_Excerpt_
-.-.-
The reasoning mind is always looking for explanations. It puts together data gathered by the senses into patterns which may be repeated. 

The world becomes friendlier if the patterns predict dangers or opportunities which lie in the future. Rules are formulated to control the elements and behaviors with the goal of managing the outer world to benefit the mental world. Predicting and manipulating the future becomes a fascination of the reasoning mind. 

Blake gave a lot of thought to developing his character Urizen who represented the reasoning mind as it had assumed dominance in the psyche. In Blake's myth this happened as a result of Urizen exchanging the horses of light for the wine of eternity which belonged to Luvah. Urizen found himself in the position of having lost dominion over the world of thought in return for desire and attachment. He focused, however, not on what he had gained but on what he had lost. He set about exploring, writing rules, and building a world in his own image. If he could control the present, he could make the future predictable in accordance with his limited vision.
-.-.-
_Provided data_
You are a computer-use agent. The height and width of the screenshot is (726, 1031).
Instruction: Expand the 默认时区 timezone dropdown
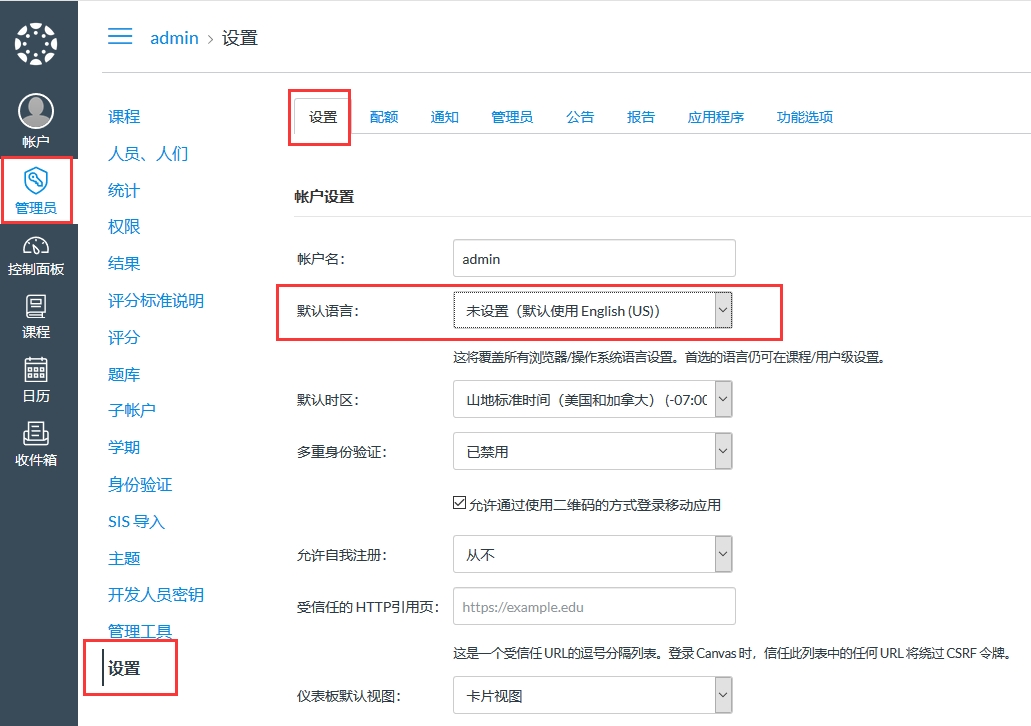(593, 400)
-.-.-
_What to do_
Answer these from the passage on the reasoning mind:
1. What does the reasoning mind put together into patterns?
2. What did Urizen exchange the horses of light for?
3. Did Urizen focus on what he had gained or on what he had lost?
The lines are separate material and have nothing to do with the passage on the reasoning mind.

_Exercise output_
1. Data gathered by the senses.
2. The wine of eternity, which belonged to Luvah.
3. On what he had lost.